Edoardo and Sean were first on the scene. Edoardo brought his Super Famicom gamepad controller adapter that attaches to the MSX-style game ports of many Japanese computers. And Sean brought with him just such a computer – the MZ-2500. We tested the controller adapter with Xevious and it proved to be good and responsive with no detectable lag as far as us middle-aged men could tell. Very nice solution!

The MZ-2500 has two alternate modes, MZ-80B and MZ-2000. We spent much of the meetup playing MZ-80B games, an assemblage of simple monochrome games (usually in BASIC) but with some unique ideas, for example Treasure Searching Game, where you search for treasure with a metal detector and sometimes blow yourself up by stepping on a bomb. More standard games include breakout and Pac-Man.

Greg came in with his MiSTer and displayed some Street Fighter II with the thumping subwoofer in the venue-provided sound system. Street Fighter II in action turns out to be pretty hard to photograph clearly.

Curt came in with a couple of MSX machines for Lode Ru^H^H^H^H^H^H^H diagnosis and repair. Comically, Edoardo thought the machine was broken even more when a game loaded and started making a rudimentary sound effect. But it was still pretty broken at that point. Finally, some semblance of success seemed to be achieved as Lode Runner eventually graced us with its presence on the screen.

Saburo arrived with his KryoFlux, a device that can make near-perfect copies of floppy disks and provide a detailed, graphical analysis of its results.
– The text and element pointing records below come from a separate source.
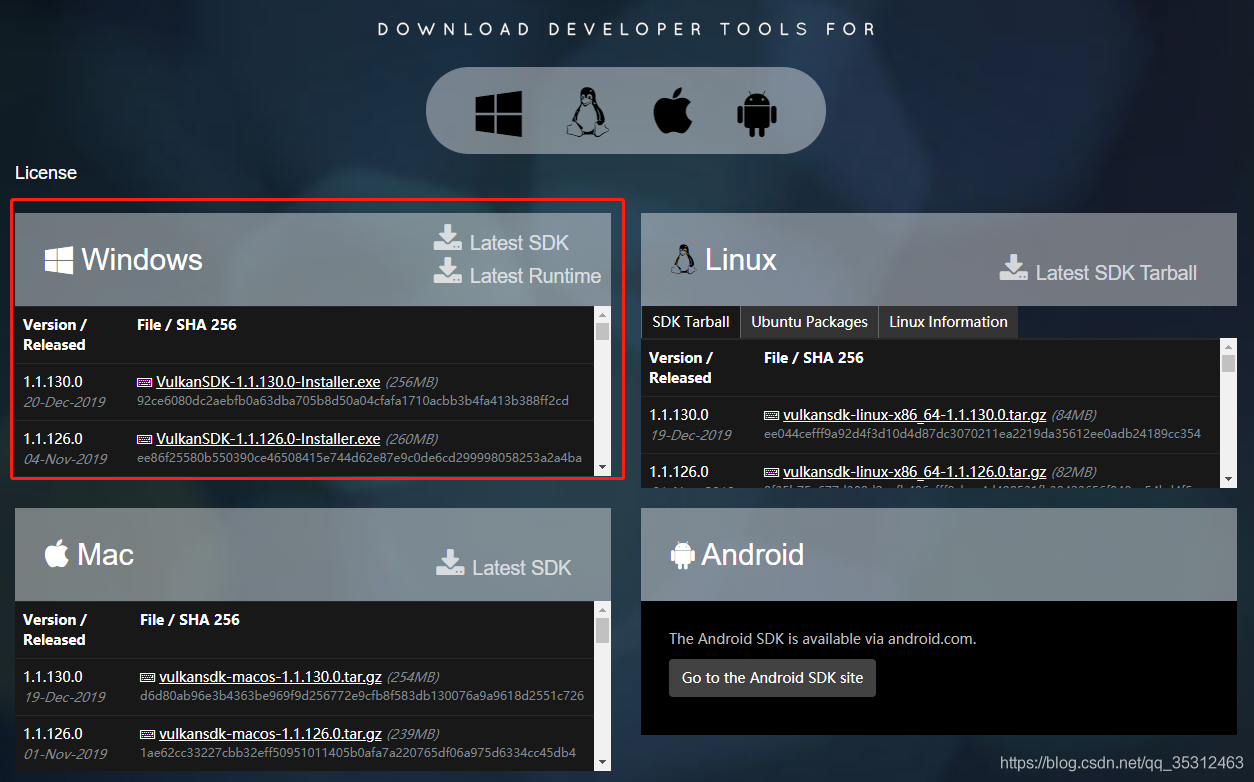This screenshot has height=782, width=1254.
Task: Download the Latest SDK Tarball for Linux
Action: (x=1098, y=271)
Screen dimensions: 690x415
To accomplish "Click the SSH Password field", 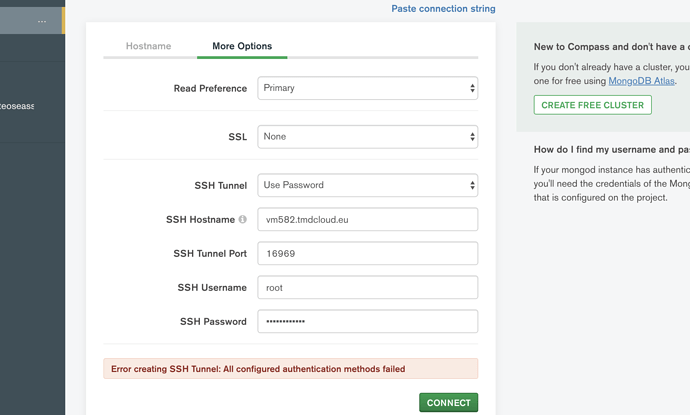I will click(x=367, y=321).
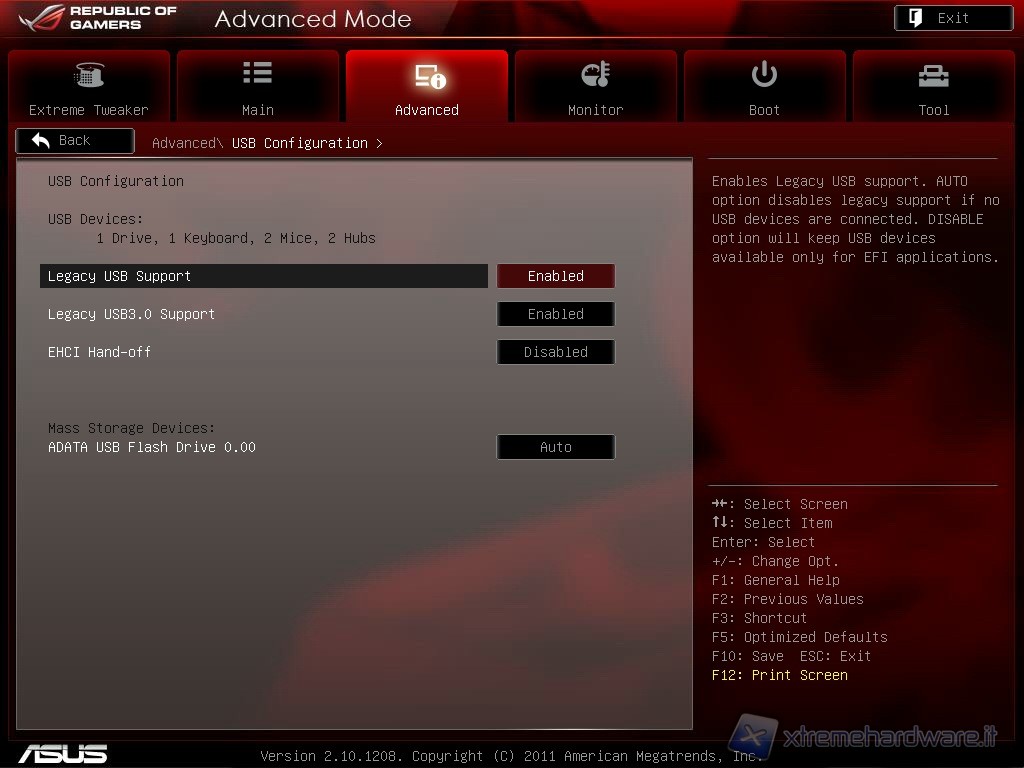Click the Monitor thermometer gauge icon

click(x=595, y=75)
This allowed us to play some of the MZ-2500’s more sophisticated native games such as Archon and Toritorn. Justin and Sean played a full game of Archon to the bitter end, with Justin ultimately being the victor.

And Justin was the hero of the meetup, because he managed to get a program to compile in the MZ-80B FORTRAN program – Tiny FORTRAN Form. It didn’t have any output but hey, it compiled!